*** Texto de leitura ***

Provavelmente a melhor prova dessas conversas é o seu novo álbum MARK...

Sim! Há uma música intitulada “Hero Soup”. E acho que é isso. Estou constantemente fazendo uma sopa com todos esses ingredientes e vendo o que pode acontecer.

Há uma espécie de pub na minha mente e todos os meus heróis estão lá juntos. Bob Marley está conversando com Kurt Cobain, John Coltrane está conversando com Paco de Lucia, Aphex Twin está conversando com Bach.

MARK é realmente seu primeiro álbum solo completo. Por que só surgiu agora?

Bem, nunca me passou pela cabeça. Comecei a tocar música para tocar com outros músicos. É isso que me traz mais alegria; a interação, especialmente em situações improvisadas e a energia que pode ser passada de um lado para o outro e as reviravoltas inesperadas que a música pode dar. E eu nunca realmente toquei outros instrumentos, eu era um baterista, sabe. Eu escrevo minha música no piano, mas nunca ousaria tocar piano na frente das pessoas. Mas ao longo dos anos minha confiança no piano aumentou e minha confiança nas composições aumentou, bem como minha confiança em ser capaz de produzir discos e criar sons no estúdio a ponto de sentir que, ok, acho que posso criar algo do início ao fim e não ter que depender da participação de outros músicos. Claro que tenho influências ou opiniões de amigos ou dos engenheiros, mas encarei isso como um desafio para ver o que posso fazer, se for apenas eu. E este é o resultado.

***

* **A fazer**:
1. Traduza para o inglês esta frase do texto de leitura: "Estou constantemente fazendo uma sopa com todos esses ingredientes e vendo o que pode acontecer."
2. Liste todos os artistas mencionados pelo nome no texto de leitura.

*** Linhas de dados ***

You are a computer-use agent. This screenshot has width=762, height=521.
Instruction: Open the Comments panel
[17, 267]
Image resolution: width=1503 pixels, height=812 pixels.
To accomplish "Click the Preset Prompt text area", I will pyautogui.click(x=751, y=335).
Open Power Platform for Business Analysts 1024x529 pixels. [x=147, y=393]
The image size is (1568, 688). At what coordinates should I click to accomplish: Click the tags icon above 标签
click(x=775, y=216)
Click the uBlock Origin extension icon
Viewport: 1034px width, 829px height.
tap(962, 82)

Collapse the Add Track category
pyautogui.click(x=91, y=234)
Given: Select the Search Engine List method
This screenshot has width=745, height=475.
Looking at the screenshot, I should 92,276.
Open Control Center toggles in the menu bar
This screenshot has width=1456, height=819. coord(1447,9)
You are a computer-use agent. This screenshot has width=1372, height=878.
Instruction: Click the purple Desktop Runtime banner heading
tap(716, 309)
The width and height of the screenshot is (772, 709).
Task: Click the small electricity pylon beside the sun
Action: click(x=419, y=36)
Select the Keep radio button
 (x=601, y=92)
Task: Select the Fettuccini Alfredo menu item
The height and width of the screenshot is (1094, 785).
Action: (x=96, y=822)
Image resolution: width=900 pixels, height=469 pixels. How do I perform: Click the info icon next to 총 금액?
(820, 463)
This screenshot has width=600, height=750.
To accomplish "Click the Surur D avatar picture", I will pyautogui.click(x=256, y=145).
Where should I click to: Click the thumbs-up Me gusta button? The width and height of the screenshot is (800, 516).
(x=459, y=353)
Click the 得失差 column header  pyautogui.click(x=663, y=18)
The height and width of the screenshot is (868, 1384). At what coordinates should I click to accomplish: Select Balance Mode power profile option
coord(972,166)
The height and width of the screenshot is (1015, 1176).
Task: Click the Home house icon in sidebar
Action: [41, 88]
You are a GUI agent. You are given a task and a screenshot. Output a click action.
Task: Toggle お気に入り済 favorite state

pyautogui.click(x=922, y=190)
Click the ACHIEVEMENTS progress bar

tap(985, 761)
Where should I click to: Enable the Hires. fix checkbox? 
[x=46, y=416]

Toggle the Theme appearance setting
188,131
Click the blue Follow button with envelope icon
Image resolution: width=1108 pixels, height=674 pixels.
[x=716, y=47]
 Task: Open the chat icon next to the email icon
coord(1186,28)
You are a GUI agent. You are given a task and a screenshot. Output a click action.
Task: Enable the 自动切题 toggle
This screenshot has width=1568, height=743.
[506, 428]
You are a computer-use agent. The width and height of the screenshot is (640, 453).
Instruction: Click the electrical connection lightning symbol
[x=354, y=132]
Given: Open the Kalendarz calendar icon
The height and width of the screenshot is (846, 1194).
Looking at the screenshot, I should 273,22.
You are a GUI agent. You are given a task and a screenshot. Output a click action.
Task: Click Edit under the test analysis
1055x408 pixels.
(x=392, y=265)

***

* **As respostas**:
1. I'm constantly making a soup with all these ingredients and seeing what can happen.

2. Bob Marley, Kurt Cobain, John Coltrane, Paco de Lucia, Aphex Twin, Bach